Dobson Communications Announces Pricing of Private Offerings of Senior Floating Rate Notes and Senior Convertible Debentures


OKLAHOMA CITY, Sept. 7, 2005 (PRIMEZONE) -- Dobson Communications Corporation (Nasdaq:DCEL), today announced the pricing of its private offerings of $150 million principal amount of Senior Floating Rate Notes due 2012 and $150 million principal amount of Senior Convertible Debentures due 2025. In addition, the Company may issue up to an additional $30 million principal amount of Senior Convertible Debentures upon exercise of an option granted to the initial purchasers.

The Senior Floating Rate Notes will bear interest at a rate equal to three-month LIBOR plus 4.25% and mature in 2012. The Company will have the right to redeem the Senior Floating Rate Notes any time on or after October 15, 2007, initially at a redemption price equal to 102% of the principal amount being redeemed, plus accrued interest.

The Senior Convertible Debentures will bear interest at a rate of 1.5% per annum and mature in 2025. If certain conditions are satisfied, the Senior Convertible Debentures will be convertible into shares of the Company's Class A common stock at an initial conversion rate of 97.0685 per $1,000 principal amount of Senior Convertible Debentures (equivalent to an initial conversion price of approximately $10.30 per share), which represents a premium of 27.5% to the last reported sale price of the Class A common stock on the Nasdaq Stock Market on September 7, 2005 of $8.08 per share.

The Senior Convertible Debentures will be convertible if, among other things (1) there is a change in control of the Company or other fundamental change, including the dissolution of the Company or the delisting of the Company's Class A common stock; (2) the closing price of the Class A common stock for 20 trading days in any quarter is more than 125% of the then-current conversion price of the Senior Convertible Debentures; or (3) during any five-trading-day period the trading price of the Senior Convertible Debentures is less than 98% of the closing price of the Class A common stock during such five-day period multiplied by the then-current conversion rate of the Senior Convertible Debentures. Upon conversion, the Company has the right to deliver cash, shares of Class A common stock or a combination of cash and shares of Class A common stock. The conversion rate is subject to adjustment under certain circumstances.

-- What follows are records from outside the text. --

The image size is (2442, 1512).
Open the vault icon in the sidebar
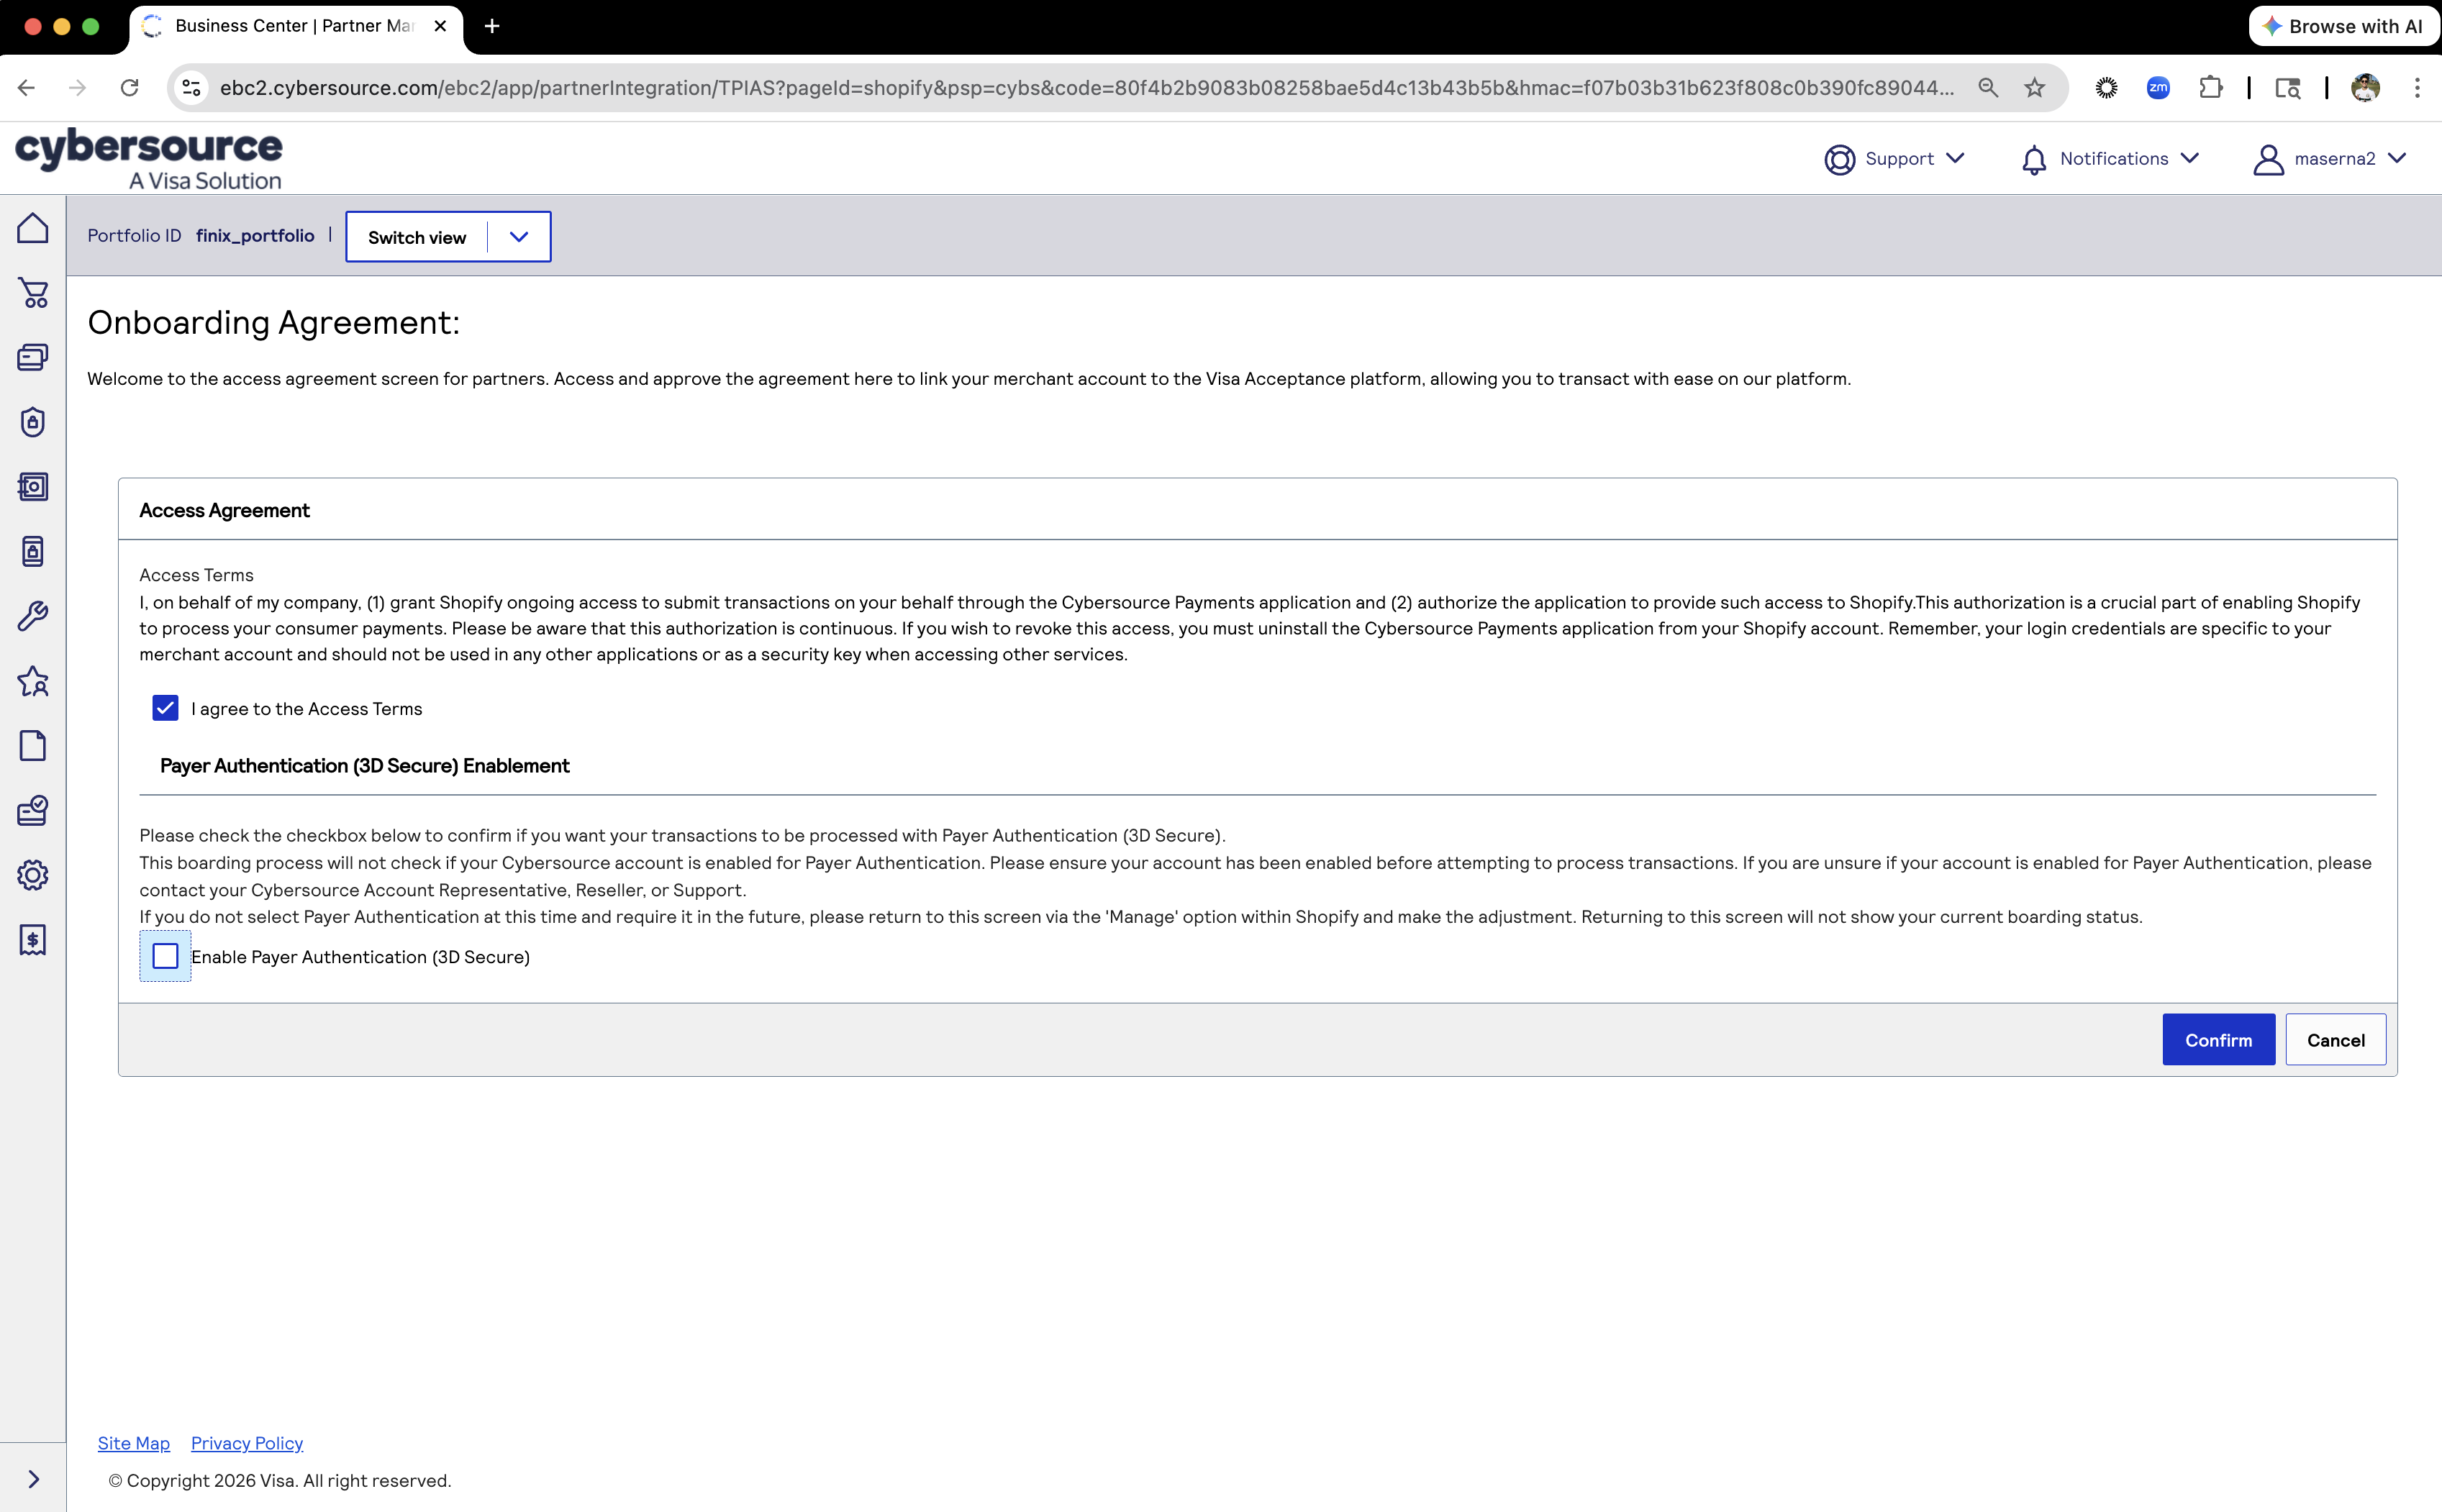[33, 487]
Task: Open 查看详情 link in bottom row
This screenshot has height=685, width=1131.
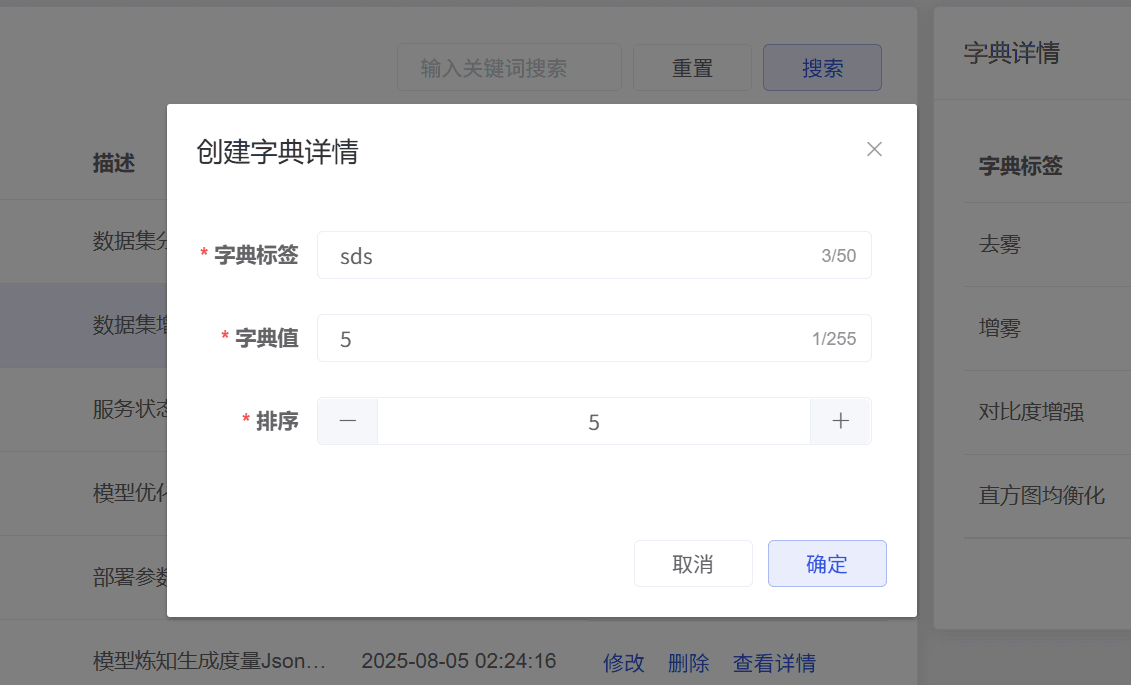Action: click(x=774, y=662)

The Company will have the right to redeem the Senior Convertible Debentures at any time on or after October 1, 2010 at a redemption price equal to 100% of the principal amount being redeemed, plus accrued interest. In addition, holders of the Senior Convertible Debentures will have the right to require the Company to repurchase all or part of the Senior Convertible Debentures on October 1, 2010, October 1, 2015 and October 1, 2020 or if there is a change of control or other fundamental change, in each case at a repurchase price equal to 100% of the principal amount being redeemed, plus accrued interest.

The Company intends to use the net proceeds from the offerings, along with cash on hand, to redeem the entire $299 million outstanding aggregate principal amount of its 10.875% Senior Notes due 2010, including accrued interest and the applicable redemption premium.

The offerings of the Senior Floating Rate Notes and Senior Convertible Debentures are not conditioned on each other and are expected to close on September 13, 2005, subject to customary closing conditions.

The Senior Floating Rate Notes will be offered only to qualified institutional buyers under Rule 144A and to persons outside the United States under Regulation S, and the Senior Convertible Debentures will be offered only to qualified institutional buyers under Rule 144A. The notes and debentures (including any shares of common stock issuable upon conversion thereof) have not been registered under the Securities Act of 1933 or under any state securities laws and, unless so registered, may not be offered or sold in the United States or to U.S. persons except pursuant to an exemption from, or in a transaction not subject to, the registration requirements of the Securities Act and applicable state securities laws. This press release does not constitute an offer to sell or the solicitation of an offer to buy any securities.

This press release contains "forward-looking statements" within the meaning of the Private Securities Litigation Reform Act of 1995. These include, but are not limited to, statements regarding the Company's plans, intentions and expectations. Such statements are inherently subject to a variety of risks and uncertainties that could cause actual results to differ materially from those projected. These risks include, but are not limited to, market conditions and other factors that could affect the Company's ability to complete the proposed debt offerings. A more extensive discussion of the risk factors that could impact these areas and the Company's overall business and financial performance can be found in the Company's reports and other filings filed with the Securities and Exchange Commission. Given these concerns, investors and analysts should not place undue reliance on forward-looking statements.